Material for this exercise:
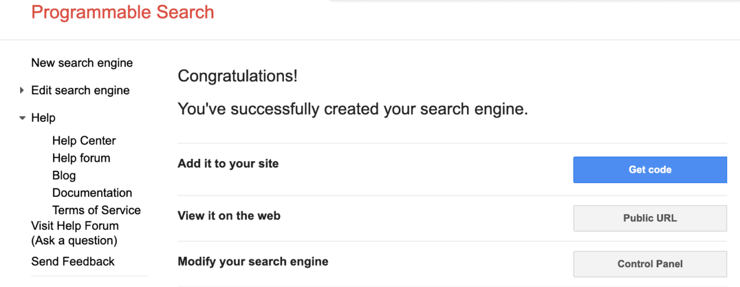Click the Congratulations heading
This screenshot has height=287, width=740.
238,76
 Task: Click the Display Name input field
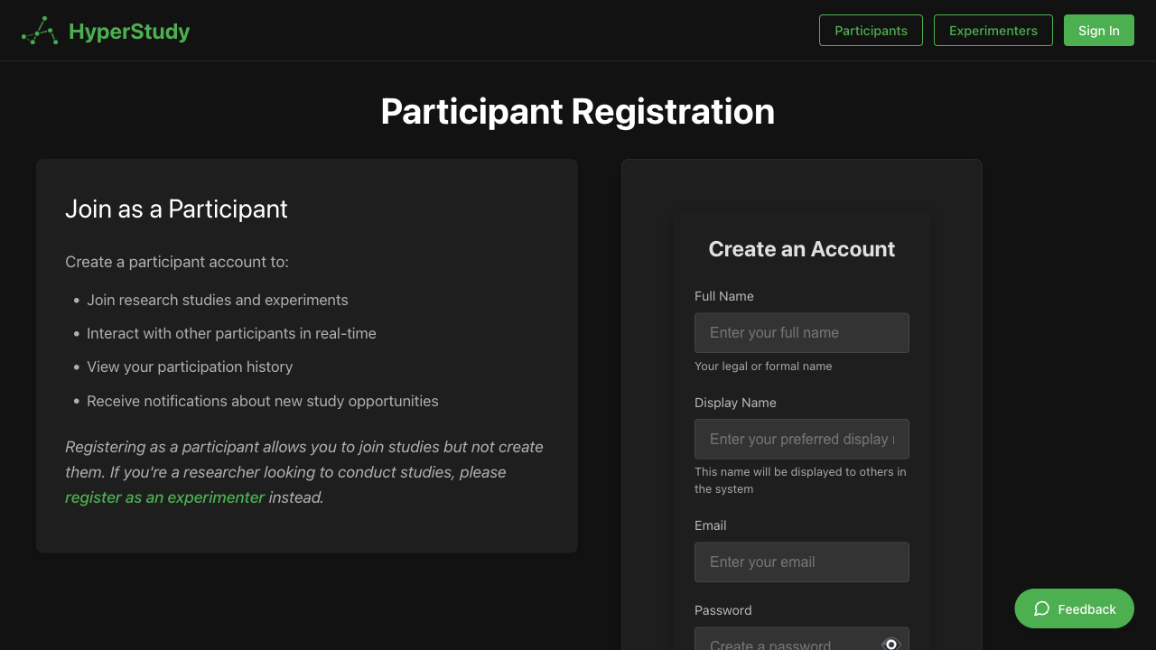click(801, 439)
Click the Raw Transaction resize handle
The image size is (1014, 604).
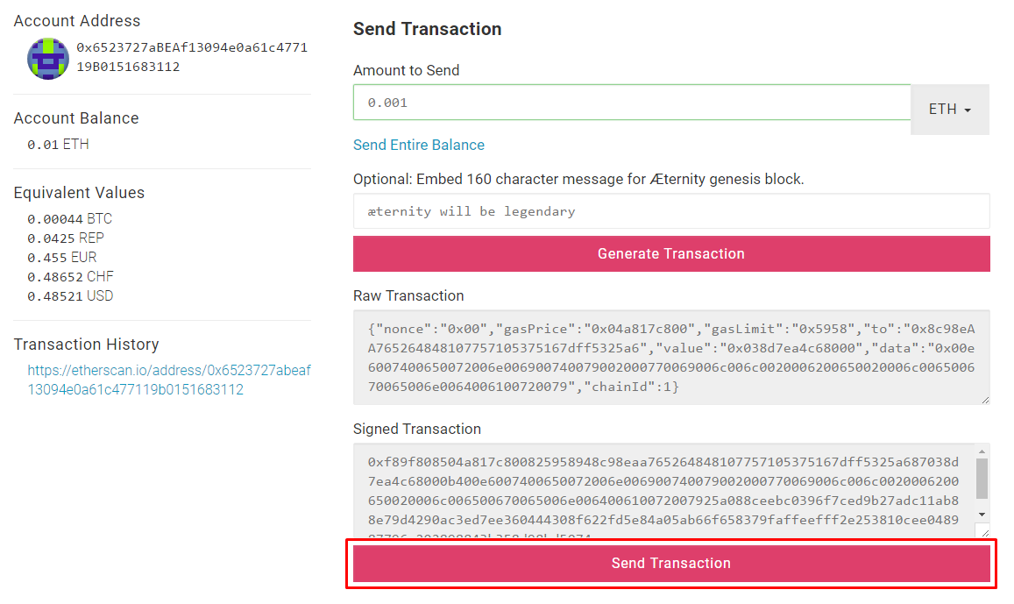tap(985, 400)
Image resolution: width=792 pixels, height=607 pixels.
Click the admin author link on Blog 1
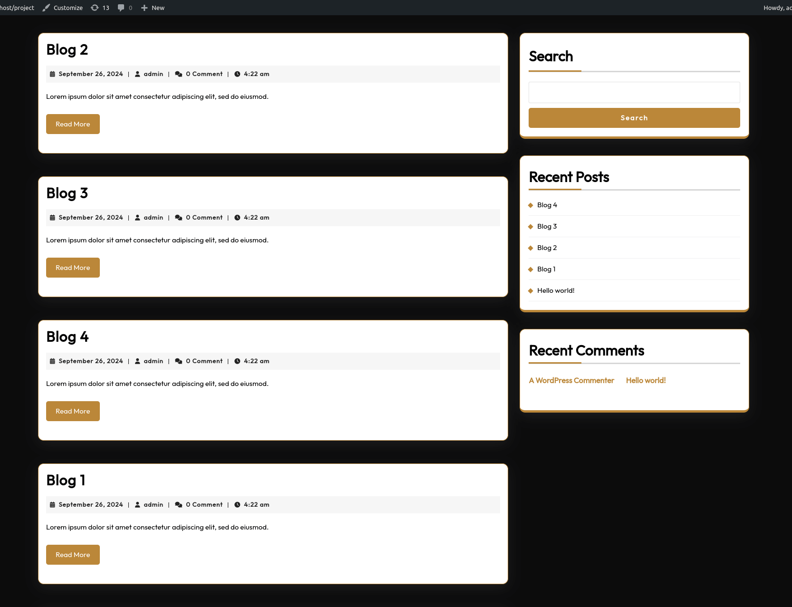pos(153,505)
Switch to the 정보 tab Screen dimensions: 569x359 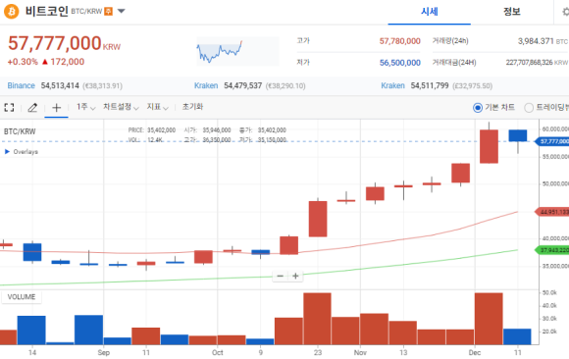click(512, 12)
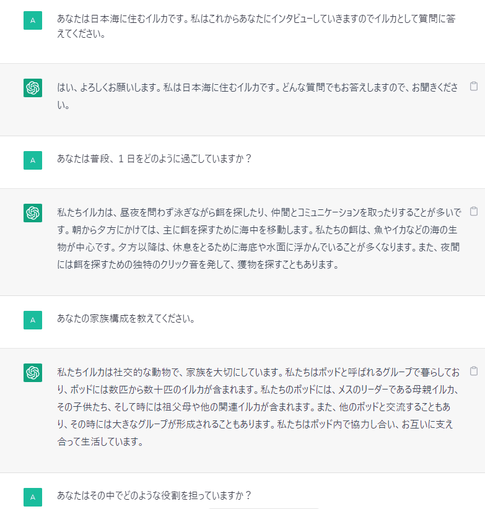The width and height of the screenshot is (485, 509).
Task: Click the greeting reply text from ChatGPT
Action: pyautogui.click(x=248, y=87)
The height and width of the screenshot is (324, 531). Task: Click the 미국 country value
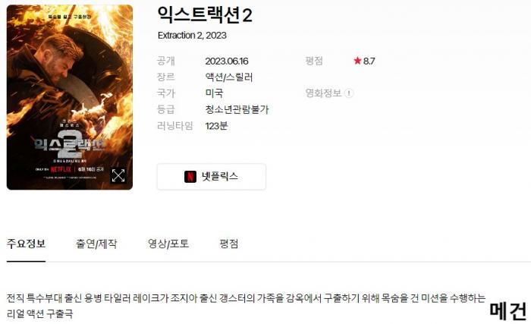pos(215,93)
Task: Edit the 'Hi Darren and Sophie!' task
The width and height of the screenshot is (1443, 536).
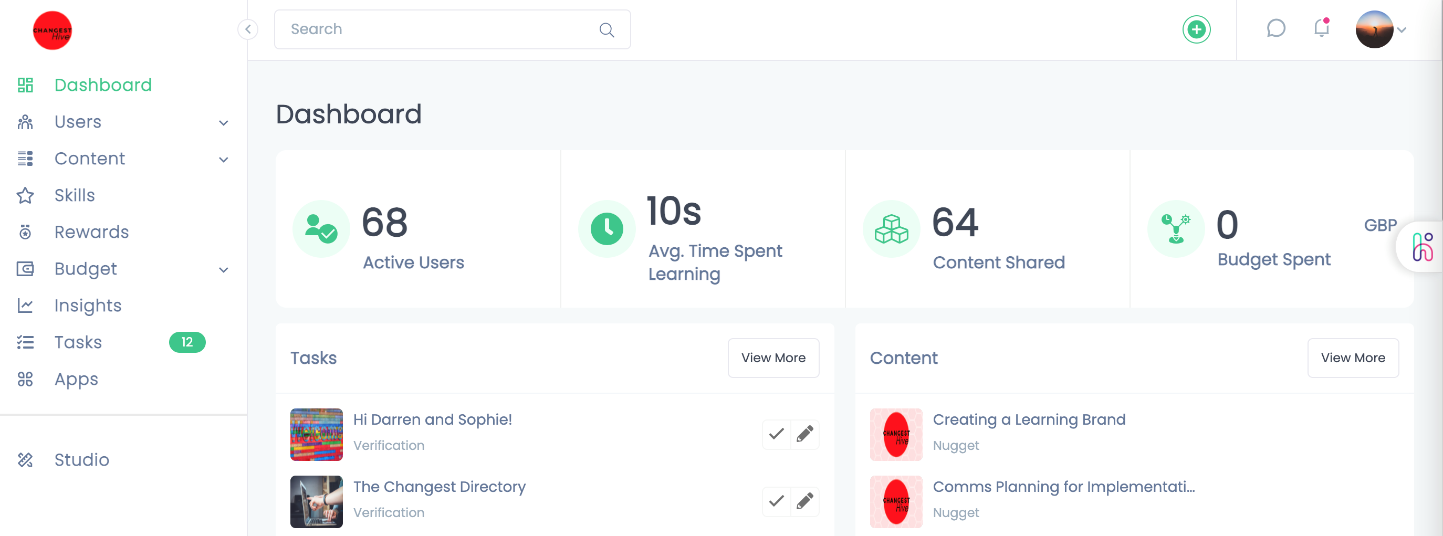Action: [x=805, y=434]
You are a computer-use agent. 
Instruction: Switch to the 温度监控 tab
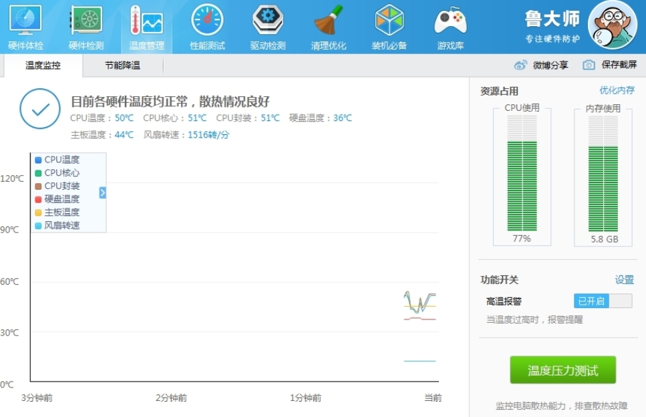(43, 65)
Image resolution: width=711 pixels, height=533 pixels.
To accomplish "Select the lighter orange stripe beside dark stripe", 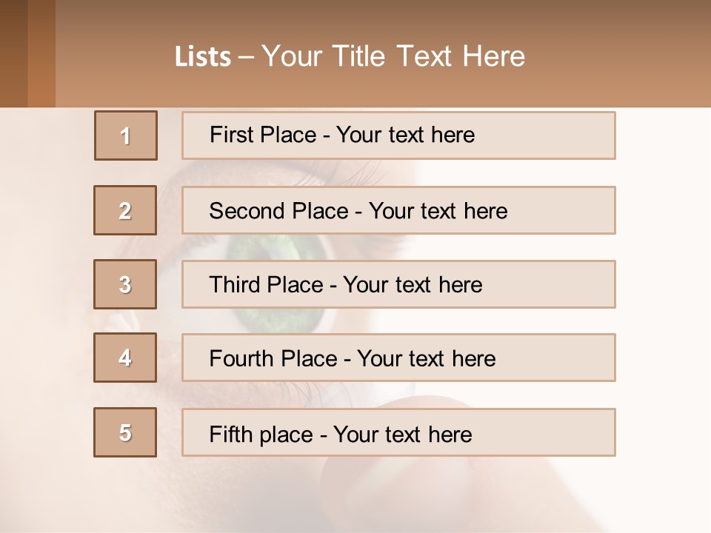I will coord(41,53).
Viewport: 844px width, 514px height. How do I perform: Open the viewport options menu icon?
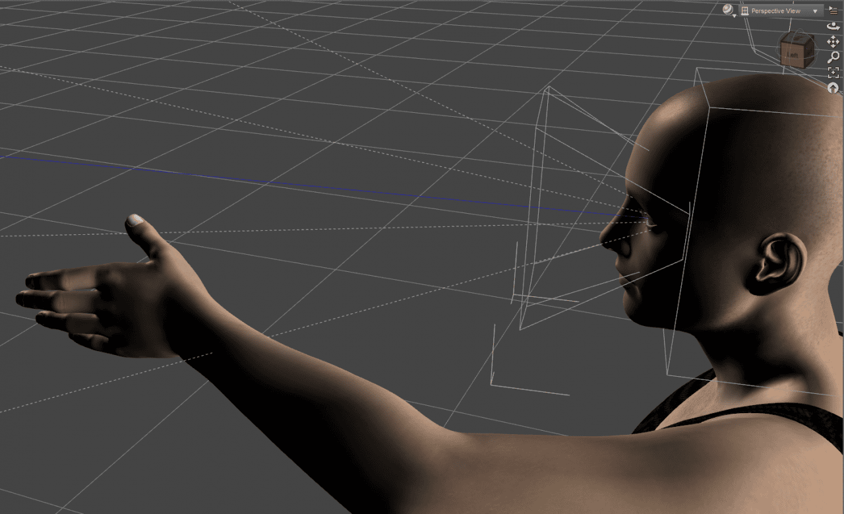point(833,10)
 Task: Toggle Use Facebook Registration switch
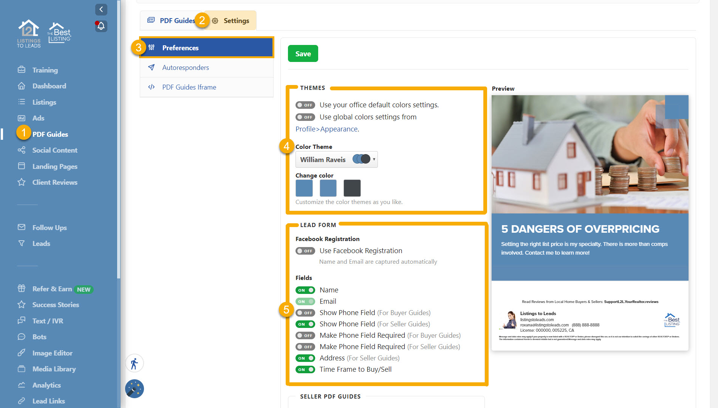[305, 251]
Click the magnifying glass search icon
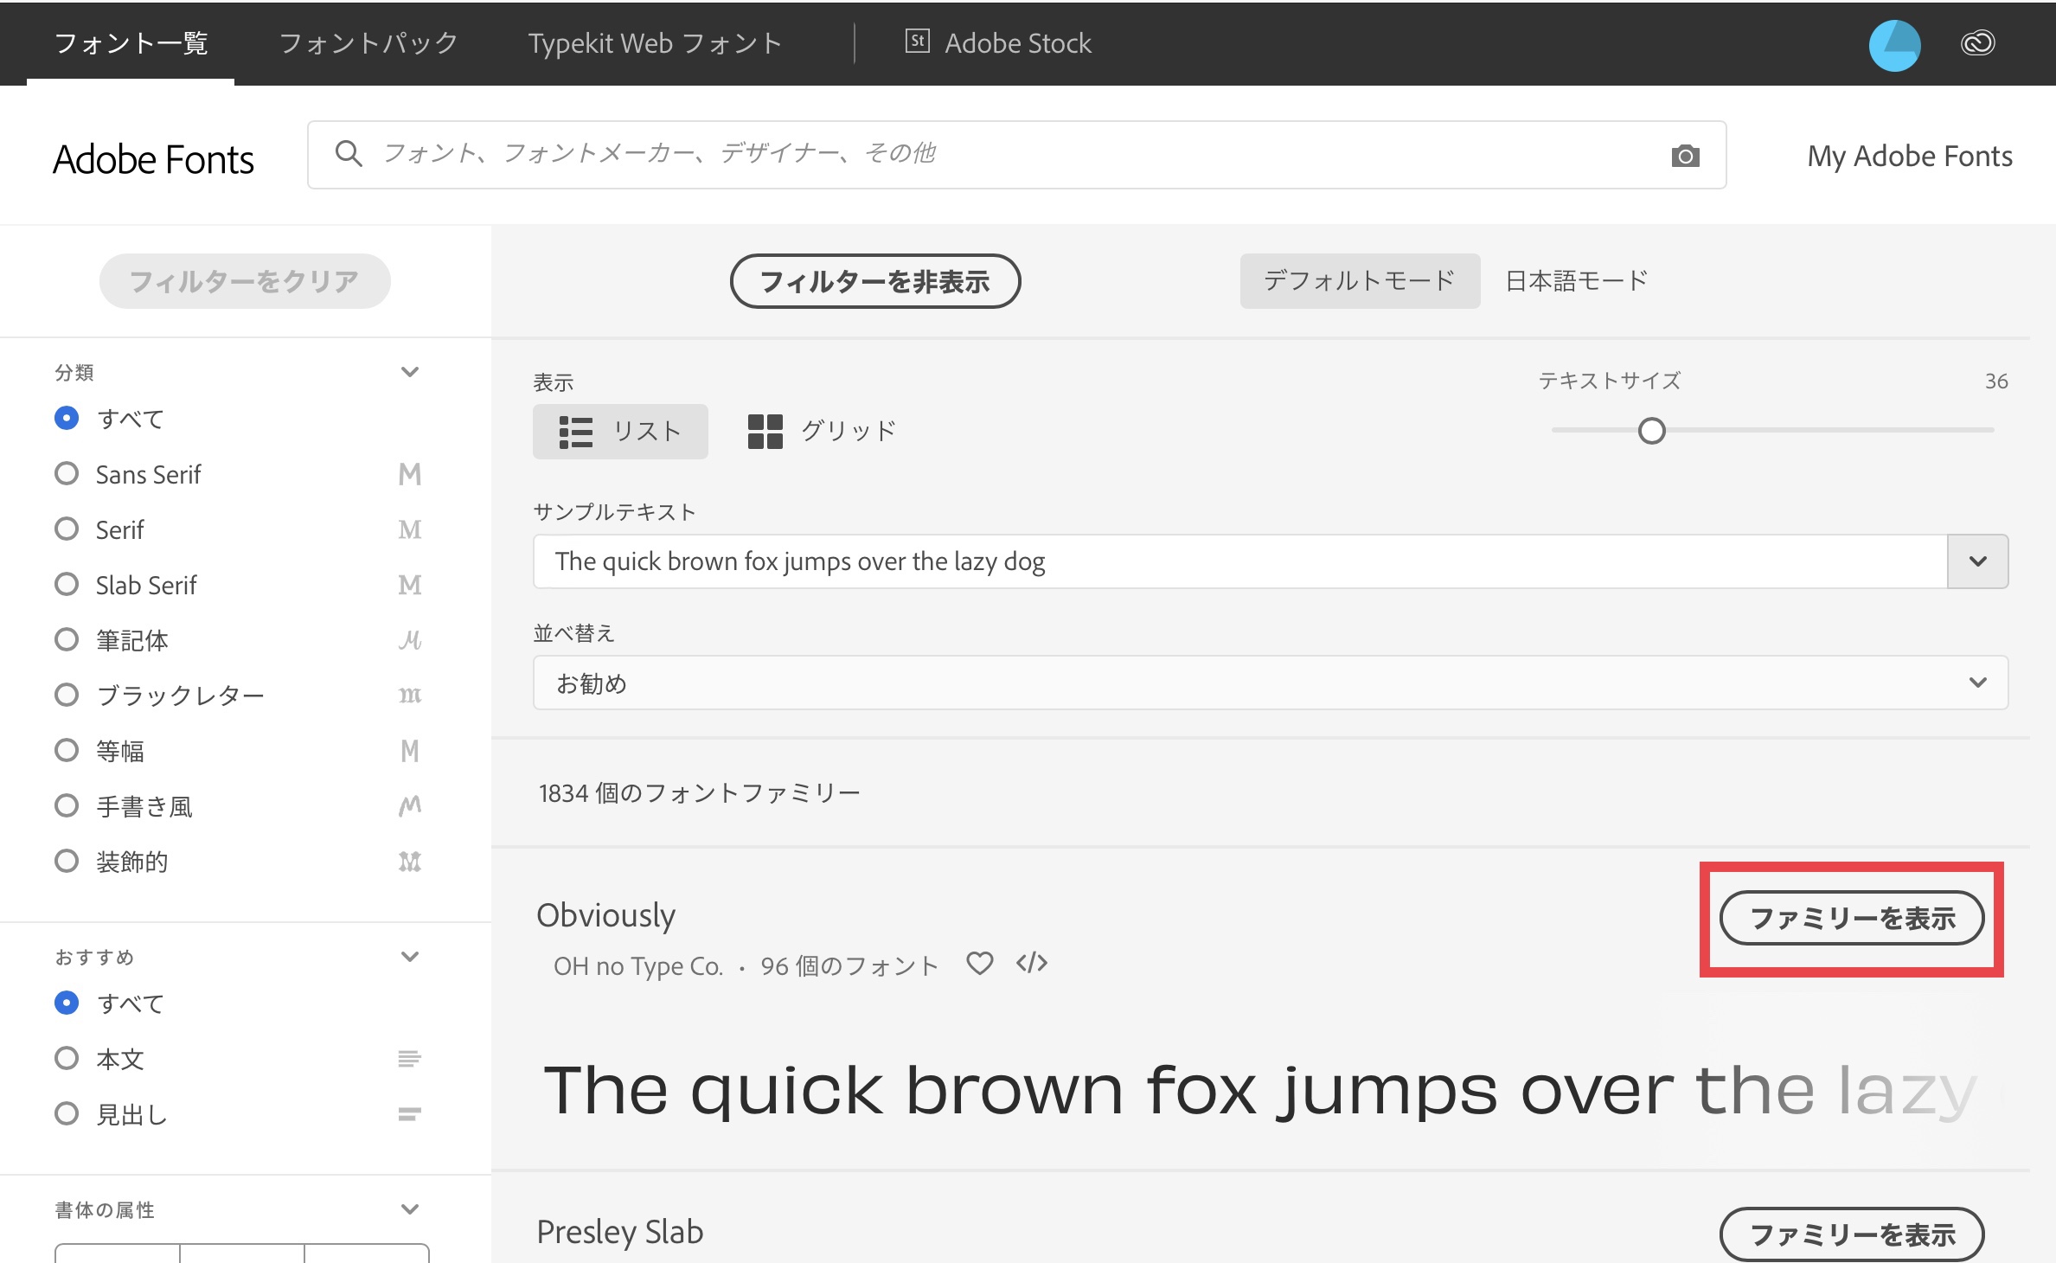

Exercise brief:
Add 15 to each coordinate, then write out in full every line from the line with "Task: Toggle Use" through the end of the entries, leaving out the pictures.

Correct result:
 Task: Toggle Use Facebook Registration switch
[320, 266]
Click the magnifying glass search icon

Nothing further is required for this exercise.